• [PROMPT] Copy the lines of the listing word for word, starting at the very first line and ending at the line that contains "Viewport: 1456px width, 819px". Include both of those lines.

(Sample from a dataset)
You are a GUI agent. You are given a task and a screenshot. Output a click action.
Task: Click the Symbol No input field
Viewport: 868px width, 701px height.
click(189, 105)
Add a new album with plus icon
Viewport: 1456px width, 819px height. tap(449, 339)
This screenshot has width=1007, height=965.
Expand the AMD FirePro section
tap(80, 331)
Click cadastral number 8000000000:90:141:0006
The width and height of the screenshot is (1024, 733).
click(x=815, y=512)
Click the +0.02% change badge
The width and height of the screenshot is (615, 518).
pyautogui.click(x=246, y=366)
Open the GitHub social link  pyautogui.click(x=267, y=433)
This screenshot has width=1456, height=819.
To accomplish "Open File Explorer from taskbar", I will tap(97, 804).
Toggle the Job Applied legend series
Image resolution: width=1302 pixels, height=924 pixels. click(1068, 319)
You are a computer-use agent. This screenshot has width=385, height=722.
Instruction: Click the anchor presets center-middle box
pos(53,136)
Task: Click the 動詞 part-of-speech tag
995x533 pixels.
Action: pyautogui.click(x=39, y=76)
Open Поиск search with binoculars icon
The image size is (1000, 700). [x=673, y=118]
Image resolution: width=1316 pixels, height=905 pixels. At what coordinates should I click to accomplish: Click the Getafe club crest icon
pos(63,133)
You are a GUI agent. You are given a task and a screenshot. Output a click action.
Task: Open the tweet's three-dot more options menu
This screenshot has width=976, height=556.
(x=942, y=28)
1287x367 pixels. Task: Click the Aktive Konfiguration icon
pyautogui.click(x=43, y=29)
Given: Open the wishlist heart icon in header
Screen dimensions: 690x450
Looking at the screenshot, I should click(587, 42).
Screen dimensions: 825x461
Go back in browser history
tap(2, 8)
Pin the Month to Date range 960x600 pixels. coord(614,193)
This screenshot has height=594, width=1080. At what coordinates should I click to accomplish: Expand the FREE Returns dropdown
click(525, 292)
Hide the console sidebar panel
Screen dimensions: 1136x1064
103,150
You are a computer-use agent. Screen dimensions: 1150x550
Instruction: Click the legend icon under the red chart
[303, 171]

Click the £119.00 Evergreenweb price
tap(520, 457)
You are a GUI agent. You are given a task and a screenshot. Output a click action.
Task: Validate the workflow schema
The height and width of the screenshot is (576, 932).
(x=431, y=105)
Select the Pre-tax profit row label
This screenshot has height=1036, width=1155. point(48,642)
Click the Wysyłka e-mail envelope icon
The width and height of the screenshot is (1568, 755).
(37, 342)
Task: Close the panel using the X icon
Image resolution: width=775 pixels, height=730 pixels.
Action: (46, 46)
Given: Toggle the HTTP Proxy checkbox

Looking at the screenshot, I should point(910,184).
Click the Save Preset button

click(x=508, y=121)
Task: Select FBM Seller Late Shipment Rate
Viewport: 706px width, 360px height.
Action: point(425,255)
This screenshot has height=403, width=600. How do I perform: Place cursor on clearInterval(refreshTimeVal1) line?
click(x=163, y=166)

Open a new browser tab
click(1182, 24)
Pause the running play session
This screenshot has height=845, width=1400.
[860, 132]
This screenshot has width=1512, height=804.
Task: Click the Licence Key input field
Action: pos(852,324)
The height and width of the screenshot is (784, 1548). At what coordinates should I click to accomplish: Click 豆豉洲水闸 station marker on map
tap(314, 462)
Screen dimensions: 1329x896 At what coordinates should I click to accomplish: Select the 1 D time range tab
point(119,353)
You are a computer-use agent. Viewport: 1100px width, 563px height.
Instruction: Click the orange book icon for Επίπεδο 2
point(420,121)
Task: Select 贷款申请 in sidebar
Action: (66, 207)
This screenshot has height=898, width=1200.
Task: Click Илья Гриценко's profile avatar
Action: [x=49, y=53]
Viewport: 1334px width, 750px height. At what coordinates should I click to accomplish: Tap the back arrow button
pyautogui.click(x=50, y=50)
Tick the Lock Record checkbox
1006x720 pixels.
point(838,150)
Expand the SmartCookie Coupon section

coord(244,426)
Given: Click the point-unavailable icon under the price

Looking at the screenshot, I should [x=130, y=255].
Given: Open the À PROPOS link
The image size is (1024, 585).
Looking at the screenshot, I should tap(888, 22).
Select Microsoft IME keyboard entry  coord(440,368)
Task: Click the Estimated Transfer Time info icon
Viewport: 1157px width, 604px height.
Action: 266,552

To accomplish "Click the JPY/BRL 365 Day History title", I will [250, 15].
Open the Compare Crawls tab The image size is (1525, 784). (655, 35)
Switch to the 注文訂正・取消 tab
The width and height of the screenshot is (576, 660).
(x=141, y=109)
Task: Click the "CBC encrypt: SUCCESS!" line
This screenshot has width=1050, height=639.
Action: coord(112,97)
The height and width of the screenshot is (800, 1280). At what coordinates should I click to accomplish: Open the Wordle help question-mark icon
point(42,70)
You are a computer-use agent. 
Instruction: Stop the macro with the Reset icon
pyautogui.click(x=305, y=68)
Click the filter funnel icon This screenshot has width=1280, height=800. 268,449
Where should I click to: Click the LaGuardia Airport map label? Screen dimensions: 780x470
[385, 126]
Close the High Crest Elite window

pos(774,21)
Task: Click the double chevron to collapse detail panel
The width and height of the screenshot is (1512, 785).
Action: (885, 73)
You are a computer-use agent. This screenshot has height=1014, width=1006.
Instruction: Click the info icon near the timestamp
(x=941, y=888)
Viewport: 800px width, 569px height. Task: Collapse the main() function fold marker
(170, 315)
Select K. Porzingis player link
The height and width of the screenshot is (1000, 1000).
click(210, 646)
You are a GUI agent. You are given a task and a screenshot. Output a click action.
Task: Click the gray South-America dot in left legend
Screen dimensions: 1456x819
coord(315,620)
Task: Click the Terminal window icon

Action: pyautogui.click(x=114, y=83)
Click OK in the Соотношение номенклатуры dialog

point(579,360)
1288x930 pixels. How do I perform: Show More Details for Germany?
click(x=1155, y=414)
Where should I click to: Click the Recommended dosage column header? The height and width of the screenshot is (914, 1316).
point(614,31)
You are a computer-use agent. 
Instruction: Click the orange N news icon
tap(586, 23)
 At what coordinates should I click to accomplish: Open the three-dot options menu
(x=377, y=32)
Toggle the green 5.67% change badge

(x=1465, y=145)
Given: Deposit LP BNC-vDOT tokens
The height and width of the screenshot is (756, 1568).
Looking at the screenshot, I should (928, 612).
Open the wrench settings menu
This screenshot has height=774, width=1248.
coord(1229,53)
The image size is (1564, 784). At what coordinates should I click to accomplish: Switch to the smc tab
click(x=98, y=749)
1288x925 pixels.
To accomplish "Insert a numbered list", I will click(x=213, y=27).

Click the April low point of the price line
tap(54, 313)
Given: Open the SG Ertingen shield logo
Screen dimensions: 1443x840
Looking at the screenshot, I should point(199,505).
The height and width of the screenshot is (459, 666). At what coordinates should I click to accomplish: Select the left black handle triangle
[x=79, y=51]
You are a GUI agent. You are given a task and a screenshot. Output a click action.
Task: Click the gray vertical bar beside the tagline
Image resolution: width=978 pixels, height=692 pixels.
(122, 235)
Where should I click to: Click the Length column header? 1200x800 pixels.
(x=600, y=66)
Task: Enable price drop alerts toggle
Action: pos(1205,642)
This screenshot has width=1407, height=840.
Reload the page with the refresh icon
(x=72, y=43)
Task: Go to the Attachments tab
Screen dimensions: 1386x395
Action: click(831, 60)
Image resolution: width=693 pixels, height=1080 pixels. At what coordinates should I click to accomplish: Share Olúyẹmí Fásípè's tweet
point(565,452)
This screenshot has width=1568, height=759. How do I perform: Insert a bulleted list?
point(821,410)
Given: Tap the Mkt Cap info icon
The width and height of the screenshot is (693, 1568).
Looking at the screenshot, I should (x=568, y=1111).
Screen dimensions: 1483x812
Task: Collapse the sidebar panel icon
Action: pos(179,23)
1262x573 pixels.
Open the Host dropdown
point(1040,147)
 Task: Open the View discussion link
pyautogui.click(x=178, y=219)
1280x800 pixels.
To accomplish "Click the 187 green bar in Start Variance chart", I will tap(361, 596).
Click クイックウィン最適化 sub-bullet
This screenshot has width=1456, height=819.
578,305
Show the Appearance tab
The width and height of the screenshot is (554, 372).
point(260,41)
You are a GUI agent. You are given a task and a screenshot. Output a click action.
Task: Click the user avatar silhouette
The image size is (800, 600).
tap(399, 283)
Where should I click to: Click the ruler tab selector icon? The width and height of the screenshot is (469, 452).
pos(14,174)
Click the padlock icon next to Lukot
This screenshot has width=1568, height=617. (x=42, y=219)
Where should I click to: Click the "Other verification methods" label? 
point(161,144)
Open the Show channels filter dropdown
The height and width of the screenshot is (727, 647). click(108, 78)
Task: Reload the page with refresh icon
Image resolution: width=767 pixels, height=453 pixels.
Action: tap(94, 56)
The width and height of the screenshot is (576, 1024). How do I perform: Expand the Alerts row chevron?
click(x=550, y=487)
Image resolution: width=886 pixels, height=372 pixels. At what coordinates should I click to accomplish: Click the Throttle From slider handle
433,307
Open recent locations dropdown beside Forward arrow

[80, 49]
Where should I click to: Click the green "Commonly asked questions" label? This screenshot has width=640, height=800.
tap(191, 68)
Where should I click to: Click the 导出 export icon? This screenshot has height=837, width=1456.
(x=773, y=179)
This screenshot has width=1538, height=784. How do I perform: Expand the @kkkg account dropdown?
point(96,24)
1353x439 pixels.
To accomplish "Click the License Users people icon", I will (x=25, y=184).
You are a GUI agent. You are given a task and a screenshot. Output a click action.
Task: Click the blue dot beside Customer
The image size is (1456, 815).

• [RESPONSE]
You are a GUI agent. You are given a task and a screenshot. Output a click action.
Task: Click the Symbol No input field
Viewport: 868px width, 701px height.
click(189, 105)
Add a new album with plus icon
Viewport: 1456px width, 819px height. tap(449, 339)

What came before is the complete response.